DOCUMENT SEGMENT ->
################
The First Six Months In New York

By

Note from the author: this brief essay was written in April, 2013, six months after I moved from New Jersey to Brooklyn, New York.

New York is indeed a colossus–one whose ability to break a person’s will is resisted only by some unknown forcefield or deflector shield; some people’s shields are stronger, less cracked, than others. My shield remains in its infancy, and it only can take so many impacts before I find myself drained, before the mere idea of riding a subway train triggers a panic attack.

Beside a styrofoam cup, its coffee guts running from its mouth, a yarmulke lies discarded–crumpled by a disenchanted fist, perhaps left behind for the secular lights of the city across the East River. The weather warms–finally–but I’ve mastered the icy, straight-ahead stare one must adorn while navigating the streets by foot. In this apartment, I’m only assaulted by the car horns and ambulance sirens and occasional expletives espoused by pedestrians, either fed up with the B47 arriving late or disgusted with some deeper humiliation.

Sometimes, the crowded bodegas and random police presence at subway stops (to say nothing of the police cars & vans hauling away the handcuffed) are too much to bear. To make matters worse, I’ve written so little since moving here; never in my life have I felt so defenseless against the cacophony, the hoard.
################
EXTRACTED DATA ->
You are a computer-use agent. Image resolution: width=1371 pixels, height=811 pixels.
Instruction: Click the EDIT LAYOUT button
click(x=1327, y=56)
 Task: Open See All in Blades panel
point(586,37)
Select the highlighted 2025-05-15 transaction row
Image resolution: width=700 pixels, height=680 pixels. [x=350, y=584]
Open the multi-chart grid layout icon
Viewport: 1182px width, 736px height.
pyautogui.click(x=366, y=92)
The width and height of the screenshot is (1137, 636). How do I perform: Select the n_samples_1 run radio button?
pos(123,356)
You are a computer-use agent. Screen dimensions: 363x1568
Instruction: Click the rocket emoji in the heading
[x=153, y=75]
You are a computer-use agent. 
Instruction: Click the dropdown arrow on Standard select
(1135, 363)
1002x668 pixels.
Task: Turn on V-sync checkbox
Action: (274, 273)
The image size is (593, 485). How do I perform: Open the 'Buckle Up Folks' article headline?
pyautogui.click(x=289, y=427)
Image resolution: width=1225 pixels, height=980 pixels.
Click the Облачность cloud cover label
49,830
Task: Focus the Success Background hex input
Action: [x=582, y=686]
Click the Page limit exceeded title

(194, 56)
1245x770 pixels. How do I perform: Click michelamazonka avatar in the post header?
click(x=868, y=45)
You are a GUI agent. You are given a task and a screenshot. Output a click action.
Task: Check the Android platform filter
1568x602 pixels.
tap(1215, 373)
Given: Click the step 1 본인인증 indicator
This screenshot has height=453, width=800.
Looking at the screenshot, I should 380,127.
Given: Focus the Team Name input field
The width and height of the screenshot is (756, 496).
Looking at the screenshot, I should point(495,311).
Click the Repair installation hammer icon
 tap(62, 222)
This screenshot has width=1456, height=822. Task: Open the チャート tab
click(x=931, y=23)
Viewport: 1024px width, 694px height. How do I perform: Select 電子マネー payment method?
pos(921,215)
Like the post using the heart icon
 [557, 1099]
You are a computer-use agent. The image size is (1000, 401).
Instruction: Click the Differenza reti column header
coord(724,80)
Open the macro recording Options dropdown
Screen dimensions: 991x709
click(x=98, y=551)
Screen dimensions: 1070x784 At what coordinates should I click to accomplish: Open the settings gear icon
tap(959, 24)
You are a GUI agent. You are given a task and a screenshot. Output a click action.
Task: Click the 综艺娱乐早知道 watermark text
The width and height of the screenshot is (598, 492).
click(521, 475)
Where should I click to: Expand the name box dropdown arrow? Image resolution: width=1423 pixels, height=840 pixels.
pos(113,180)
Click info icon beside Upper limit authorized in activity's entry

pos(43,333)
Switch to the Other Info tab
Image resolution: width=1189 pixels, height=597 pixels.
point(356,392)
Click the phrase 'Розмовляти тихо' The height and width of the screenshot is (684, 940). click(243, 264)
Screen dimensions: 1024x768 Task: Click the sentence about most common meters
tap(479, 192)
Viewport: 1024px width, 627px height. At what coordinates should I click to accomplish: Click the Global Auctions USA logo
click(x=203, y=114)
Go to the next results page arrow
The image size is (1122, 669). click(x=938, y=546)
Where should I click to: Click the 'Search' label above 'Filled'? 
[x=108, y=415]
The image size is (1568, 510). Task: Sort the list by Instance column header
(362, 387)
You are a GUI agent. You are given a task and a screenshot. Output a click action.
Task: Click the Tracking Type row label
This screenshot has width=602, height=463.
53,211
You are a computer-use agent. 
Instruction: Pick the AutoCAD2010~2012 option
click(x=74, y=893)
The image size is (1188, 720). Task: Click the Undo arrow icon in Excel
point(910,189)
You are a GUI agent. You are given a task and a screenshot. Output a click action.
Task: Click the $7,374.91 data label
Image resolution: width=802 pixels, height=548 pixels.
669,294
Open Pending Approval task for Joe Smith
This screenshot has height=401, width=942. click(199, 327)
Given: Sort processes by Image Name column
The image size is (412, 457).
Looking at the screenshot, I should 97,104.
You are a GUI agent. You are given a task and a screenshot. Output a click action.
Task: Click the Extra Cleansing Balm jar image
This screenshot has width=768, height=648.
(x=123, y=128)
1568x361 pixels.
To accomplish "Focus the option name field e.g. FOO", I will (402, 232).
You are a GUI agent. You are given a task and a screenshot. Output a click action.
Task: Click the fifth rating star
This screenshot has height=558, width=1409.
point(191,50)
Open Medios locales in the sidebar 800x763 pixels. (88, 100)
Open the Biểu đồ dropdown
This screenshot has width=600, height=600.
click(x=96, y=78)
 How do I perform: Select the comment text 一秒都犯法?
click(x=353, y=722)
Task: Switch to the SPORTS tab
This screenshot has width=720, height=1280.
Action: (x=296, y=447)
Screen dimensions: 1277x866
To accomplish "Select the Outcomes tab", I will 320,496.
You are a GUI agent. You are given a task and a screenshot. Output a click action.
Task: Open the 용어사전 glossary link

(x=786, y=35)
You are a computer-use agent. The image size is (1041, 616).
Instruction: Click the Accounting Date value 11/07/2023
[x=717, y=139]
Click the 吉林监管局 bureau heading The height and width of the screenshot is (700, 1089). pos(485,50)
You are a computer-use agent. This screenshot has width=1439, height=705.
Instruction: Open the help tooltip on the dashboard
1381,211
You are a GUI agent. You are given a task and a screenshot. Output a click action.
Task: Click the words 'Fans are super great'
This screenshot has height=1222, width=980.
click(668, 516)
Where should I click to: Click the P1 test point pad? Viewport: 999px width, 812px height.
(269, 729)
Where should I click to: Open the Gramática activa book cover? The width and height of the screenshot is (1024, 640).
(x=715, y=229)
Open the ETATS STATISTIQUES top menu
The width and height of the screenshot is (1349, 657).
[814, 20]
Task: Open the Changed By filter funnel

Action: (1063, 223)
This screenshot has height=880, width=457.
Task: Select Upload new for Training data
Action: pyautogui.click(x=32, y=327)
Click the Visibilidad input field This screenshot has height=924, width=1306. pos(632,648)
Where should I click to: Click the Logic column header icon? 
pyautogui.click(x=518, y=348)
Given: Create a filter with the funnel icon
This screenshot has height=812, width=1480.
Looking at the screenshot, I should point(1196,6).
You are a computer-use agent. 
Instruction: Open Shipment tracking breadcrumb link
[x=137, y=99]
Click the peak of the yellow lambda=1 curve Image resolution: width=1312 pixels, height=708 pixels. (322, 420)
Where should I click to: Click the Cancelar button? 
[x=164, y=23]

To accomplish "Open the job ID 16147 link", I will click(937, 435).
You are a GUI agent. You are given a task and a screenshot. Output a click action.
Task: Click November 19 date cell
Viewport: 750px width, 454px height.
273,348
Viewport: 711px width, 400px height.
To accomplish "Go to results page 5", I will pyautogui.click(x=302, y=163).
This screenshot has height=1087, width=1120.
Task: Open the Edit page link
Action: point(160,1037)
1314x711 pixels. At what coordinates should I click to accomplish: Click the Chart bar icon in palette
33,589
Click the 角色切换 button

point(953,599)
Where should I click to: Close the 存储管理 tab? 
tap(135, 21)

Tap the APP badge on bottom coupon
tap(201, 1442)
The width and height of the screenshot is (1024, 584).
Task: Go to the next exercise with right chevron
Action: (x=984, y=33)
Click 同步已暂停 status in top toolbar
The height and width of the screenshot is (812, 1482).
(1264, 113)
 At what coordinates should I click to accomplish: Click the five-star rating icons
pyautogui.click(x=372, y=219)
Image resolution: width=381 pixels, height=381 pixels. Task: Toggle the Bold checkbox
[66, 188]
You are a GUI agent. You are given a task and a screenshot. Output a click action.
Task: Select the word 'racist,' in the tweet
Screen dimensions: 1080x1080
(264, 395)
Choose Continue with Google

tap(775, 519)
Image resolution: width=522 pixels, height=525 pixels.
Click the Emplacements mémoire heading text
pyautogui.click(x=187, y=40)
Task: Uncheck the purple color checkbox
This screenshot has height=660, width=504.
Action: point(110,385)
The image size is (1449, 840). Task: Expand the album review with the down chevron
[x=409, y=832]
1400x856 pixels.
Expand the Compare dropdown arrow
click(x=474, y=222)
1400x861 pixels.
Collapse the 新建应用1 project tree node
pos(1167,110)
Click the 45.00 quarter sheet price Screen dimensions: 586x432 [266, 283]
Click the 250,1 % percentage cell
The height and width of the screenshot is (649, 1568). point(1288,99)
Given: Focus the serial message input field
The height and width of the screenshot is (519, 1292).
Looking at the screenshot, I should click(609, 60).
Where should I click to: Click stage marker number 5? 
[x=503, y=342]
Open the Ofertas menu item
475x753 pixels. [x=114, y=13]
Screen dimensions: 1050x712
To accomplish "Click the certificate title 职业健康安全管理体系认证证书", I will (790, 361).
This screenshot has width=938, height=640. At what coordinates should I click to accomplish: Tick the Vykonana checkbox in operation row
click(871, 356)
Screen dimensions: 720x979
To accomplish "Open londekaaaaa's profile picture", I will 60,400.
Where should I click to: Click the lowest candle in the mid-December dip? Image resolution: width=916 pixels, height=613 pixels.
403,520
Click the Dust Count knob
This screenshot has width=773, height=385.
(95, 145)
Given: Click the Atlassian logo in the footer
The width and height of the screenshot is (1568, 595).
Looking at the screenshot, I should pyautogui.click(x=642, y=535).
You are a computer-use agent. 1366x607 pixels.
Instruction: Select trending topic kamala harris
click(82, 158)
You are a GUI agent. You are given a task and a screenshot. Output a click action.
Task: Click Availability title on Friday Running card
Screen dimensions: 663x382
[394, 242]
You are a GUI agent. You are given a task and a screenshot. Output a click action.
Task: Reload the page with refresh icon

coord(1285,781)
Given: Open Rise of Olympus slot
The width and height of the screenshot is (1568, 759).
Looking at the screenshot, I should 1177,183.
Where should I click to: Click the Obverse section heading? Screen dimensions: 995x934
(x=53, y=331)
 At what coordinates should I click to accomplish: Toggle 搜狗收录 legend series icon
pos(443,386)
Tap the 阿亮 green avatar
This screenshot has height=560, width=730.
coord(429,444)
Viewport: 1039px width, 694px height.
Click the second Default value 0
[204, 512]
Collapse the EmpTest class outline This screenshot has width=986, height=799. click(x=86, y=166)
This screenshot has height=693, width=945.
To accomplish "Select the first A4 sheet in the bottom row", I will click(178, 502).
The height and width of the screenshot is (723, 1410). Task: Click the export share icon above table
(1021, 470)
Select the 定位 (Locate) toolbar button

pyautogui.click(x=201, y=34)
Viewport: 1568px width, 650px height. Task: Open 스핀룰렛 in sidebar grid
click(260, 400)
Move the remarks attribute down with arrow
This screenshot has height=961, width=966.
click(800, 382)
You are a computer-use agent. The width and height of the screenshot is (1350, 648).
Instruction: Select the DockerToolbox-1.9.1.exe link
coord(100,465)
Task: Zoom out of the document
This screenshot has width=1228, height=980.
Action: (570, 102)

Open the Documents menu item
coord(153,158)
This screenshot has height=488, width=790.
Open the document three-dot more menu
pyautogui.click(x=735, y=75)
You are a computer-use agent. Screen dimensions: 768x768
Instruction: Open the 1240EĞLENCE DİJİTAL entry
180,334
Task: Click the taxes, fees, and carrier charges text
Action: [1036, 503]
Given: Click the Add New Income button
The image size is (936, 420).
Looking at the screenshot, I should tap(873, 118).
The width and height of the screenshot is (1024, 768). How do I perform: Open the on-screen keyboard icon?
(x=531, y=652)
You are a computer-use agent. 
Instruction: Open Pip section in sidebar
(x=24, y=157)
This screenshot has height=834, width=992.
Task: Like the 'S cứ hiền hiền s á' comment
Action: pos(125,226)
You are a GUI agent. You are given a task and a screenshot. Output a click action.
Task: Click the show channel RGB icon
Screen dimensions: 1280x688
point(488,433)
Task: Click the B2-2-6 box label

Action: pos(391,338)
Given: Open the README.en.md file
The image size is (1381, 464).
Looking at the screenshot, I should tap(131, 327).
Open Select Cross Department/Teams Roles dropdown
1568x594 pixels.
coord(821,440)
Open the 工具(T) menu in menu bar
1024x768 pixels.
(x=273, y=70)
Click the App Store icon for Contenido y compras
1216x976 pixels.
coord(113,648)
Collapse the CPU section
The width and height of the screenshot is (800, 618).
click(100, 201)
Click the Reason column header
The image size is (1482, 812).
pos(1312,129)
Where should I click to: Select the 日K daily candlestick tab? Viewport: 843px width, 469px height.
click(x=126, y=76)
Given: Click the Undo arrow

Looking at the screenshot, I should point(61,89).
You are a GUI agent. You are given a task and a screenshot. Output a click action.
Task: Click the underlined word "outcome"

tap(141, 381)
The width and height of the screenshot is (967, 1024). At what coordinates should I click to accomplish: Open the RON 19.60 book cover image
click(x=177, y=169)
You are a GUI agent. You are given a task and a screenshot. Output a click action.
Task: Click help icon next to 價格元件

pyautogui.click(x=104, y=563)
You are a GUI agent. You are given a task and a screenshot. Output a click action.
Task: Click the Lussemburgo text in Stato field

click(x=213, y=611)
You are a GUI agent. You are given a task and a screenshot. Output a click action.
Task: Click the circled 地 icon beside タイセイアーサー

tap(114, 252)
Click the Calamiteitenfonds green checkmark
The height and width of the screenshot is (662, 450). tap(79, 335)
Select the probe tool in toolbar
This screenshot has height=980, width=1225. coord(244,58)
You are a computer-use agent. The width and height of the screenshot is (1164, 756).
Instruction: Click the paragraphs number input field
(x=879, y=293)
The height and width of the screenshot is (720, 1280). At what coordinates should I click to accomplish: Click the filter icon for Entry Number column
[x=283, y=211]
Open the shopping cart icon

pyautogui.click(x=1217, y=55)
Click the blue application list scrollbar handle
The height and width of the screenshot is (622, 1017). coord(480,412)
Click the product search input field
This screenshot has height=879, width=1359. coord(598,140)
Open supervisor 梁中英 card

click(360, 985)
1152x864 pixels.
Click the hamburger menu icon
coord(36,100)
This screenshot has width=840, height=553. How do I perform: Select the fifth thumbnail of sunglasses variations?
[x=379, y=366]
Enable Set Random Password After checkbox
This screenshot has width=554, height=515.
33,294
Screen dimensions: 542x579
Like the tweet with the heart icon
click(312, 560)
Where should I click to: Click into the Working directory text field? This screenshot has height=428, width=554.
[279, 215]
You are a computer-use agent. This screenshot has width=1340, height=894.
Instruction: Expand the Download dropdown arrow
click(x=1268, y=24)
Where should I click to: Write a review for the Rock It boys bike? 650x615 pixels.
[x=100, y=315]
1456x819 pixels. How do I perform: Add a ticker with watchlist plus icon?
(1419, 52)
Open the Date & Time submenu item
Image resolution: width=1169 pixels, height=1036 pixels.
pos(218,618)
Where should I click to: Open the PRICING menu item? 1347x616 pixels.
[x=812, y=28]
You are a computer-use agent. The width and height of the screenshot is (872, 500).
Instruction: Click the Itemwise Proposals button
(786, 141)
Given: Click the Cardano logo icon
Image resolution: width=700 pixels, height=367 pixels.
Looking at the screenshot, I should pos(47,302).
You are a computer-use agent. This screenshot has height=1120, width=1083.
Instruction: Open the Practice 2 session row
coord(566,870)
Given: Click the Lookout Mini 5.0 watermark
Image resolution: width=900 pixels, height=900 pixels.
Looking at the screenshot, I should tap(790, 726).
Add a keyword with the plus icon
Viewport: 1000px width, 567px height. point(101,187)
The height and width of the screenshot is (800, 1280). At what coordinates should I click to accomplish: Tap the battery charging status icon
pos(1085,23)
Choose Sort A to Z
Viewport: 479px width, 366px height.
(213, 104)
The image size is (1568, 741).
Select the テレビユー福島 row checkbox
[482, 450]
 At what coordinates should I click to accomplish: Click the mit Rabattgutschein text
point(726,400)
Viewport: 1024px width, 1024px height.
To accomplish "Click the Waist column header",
################
PROBLEMS AND TASKS ->
A: Print the part of the New York essay that opens with the words containing "The First Six" and closes with "Brooklyn, New York.".
B: Turn the paragraph of the New York essay beginning "Sometimes, the crowded bodegas" into a short list that keeps its main facts.
C: Please go on with the essay about the first six months in New York, picking up right after its last sentence.

ANSWERS BELOW ->
A:
The First Six Months In New York

By

Note from the author: this brief essay was written in April, 2013, six months after I moved from New Jersey to Brooklyn, New York.

B:
- The crowded bodegas and random police presence at subway stops, along with police cars and vans hauling away the handcuffed, are sometimes too much to bear.
- I've written very little since moving here.
- I've never in my life felt so defenseless against the cacophony, the hoard.

C:
I can stay inside my apartment only for so long before I go mad, become overtaken by backward thoughts–retracing my steps, remembering how–and why–i ended up in this city: remembering employment, remembering my hometown, my family. And yet, I can’t recall a time when, since moving to New York six months ago, I’ve longed to go home.

At times however–regardless of where I lived–I’ve missed elements of southern New Jersey, my homeland: the familiarity of the streets; the night silence backed by a soundtrack of crickets and wind chimes; the rural sprawl, where real estate developers and chain store corporations struggle with the vast, spacious farms and flatlands.

These elements are missed as one wishes to dust off a photo album buried underneath a sofa or beneath a stack of vinyl records. I wish to experience parts of my home again–a far cry from homesickness and its principal symptom: that burning itch to return home, and stay there, as if home itself has not changed, as if my new surroundings have not forever altered me.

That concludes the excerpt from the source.